私は彼女の事が気になり部屋へ伺いました。彼女はやせ細り、顔色も悪く、支えなしでは座っていられない状態でしたが、私の顔を見て「また、来てしもた。でももう帰れんと思う」と悲しい言葉とは逆にうっすらと笑っていました。私はそのつくり笑顔がとても辛く、涙が溢れそうになりました。そんな私の顔を見てか、彼女が「先生に後どれくらいか?と聞いても教えてくれんの。私はもう抗がん剤治療はしたくないのに・・・辛い苦しい思いはもうしたくない。少しでも子供たちと一緒にいたいのに・・・。」と涙を流し訴えてくれました。子供を持つ母親の気持ち、自分の寿命を悟った気持ちに私も抑えていた涙が溢れ一緒に泣いてしまいました。そして「もう一人の先生も同じ事を言うやろうか?私に抗がん剤使うって言うやろうか?」と思いをぶつけてくれました。私は「この思いを先生に伝えなければいけない」と思いナースステーションに戻りました。そして、ちょうど居合わせたもう一人の主治医へ話しをしました。先生は直ぐに彼女の部屋へ行き、ゆっくりと話始めてくれました。発症から今までの治療経過、今身体でどんな事が起こっているのか、そしてこれからの事。これから新しい抗がん剤を使うことは出来るが、体力的に無理かもしれない。副作用も激しく出る可能性もあること、治療を望まなければ緩和ケアという選択もある。また自宅で過ごして辛くなったらいつでも病院へ戻っていいこと、残された時間は少ないこと、心療心理士に話を聞いてもらう事もできる等、丁寧にいくつもの選択肢を彼女へ話してくれました。隣で聞いていて、「本当の意味のインフォームド・コンセントはこれなんだと先生さすがだな~」と感心しました。翌日、彼女はご主人と自宅へ帰られました。私は自宅に帰っている彼女のことを思うと、本当にこれで良かったのかな・・・?家族は大変だろうな・・・・と気になりながらまた、もやもやした気持ちで過ごしていました。
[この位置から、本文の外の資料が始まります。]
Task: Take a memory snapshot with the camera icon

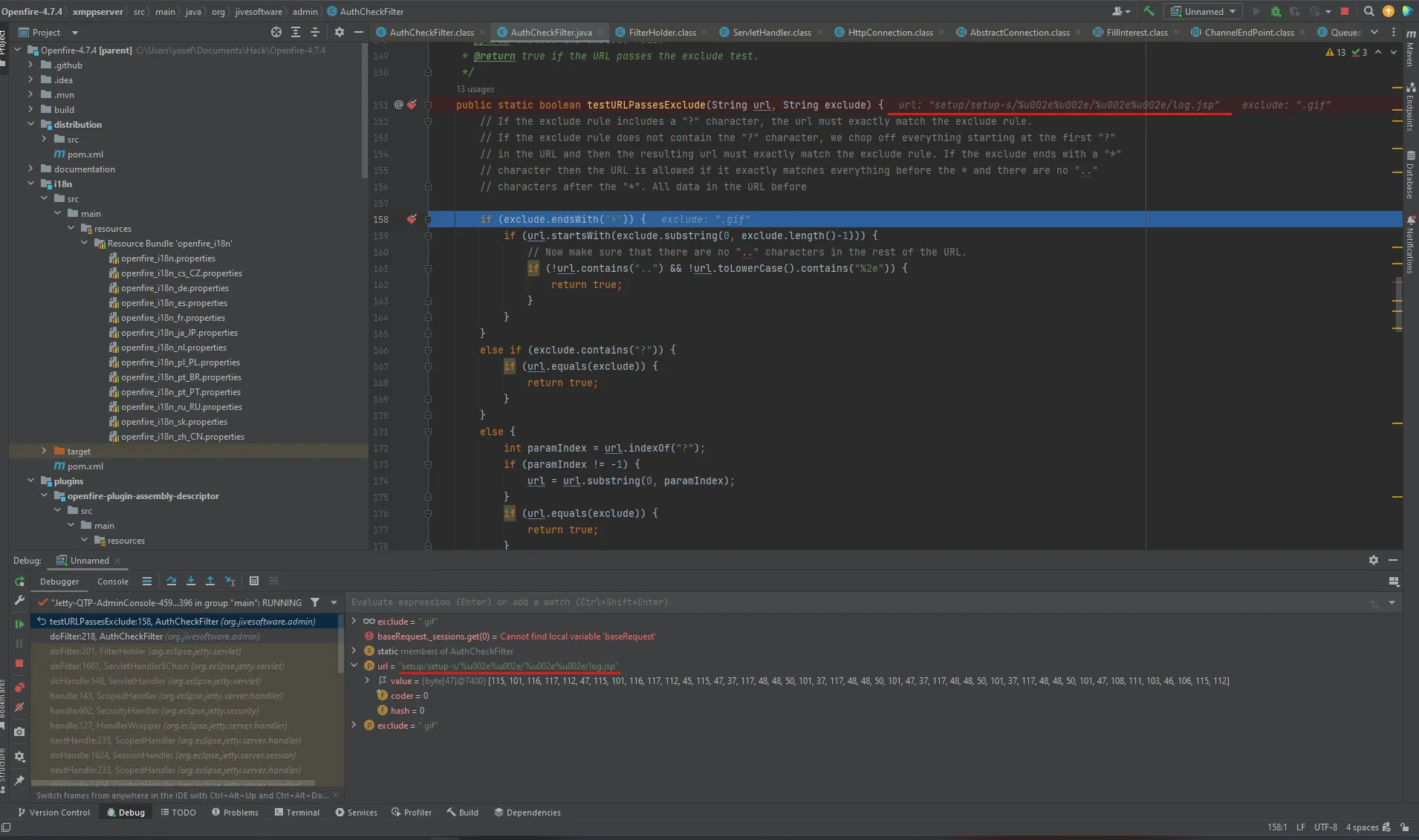Action: coord(19,732)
数週間後、とうとうお別れの時がきました。夜勤明けの朝、緩和病棟のスタッフがわざわざ知らせにやって来てくれました。彼女が緩和ケア病棟で過ごしたのは1日に満たず、ギリギリまで自宅で過ごせた事、亡くなる数時間前まで会話も出来、穏やかにご主人に抱かれ亡くなられたと知らせてくれました。そして、「ご主人さんがあなたの名前を言っていてね。あなたと話せて良かったって言っていたよ」と伝えてくれました。知らせを受けて、師長へ報告した時に「繋がったね。」と言ってくれ、「これが寄り添う看護なんだ」と思うと同時に私のもやもやした気持ちは吹っ切れました。後日、初七日が終わった頃に、ご主人がわざわざ病棟まで来てくださり私を探してくれて、退院してからの自宅での様子をお話してくださいました。そして「僕は後悔していません。妻が好きだった家で、子供と一緒に寝て過ごして、声を聞いて過ごせたことは本当に良かったと思っています。ありがとうございました。」と言って頂きました。私はこれからも、もやもやした気持ちを持った看護をしていこうと心に決めました。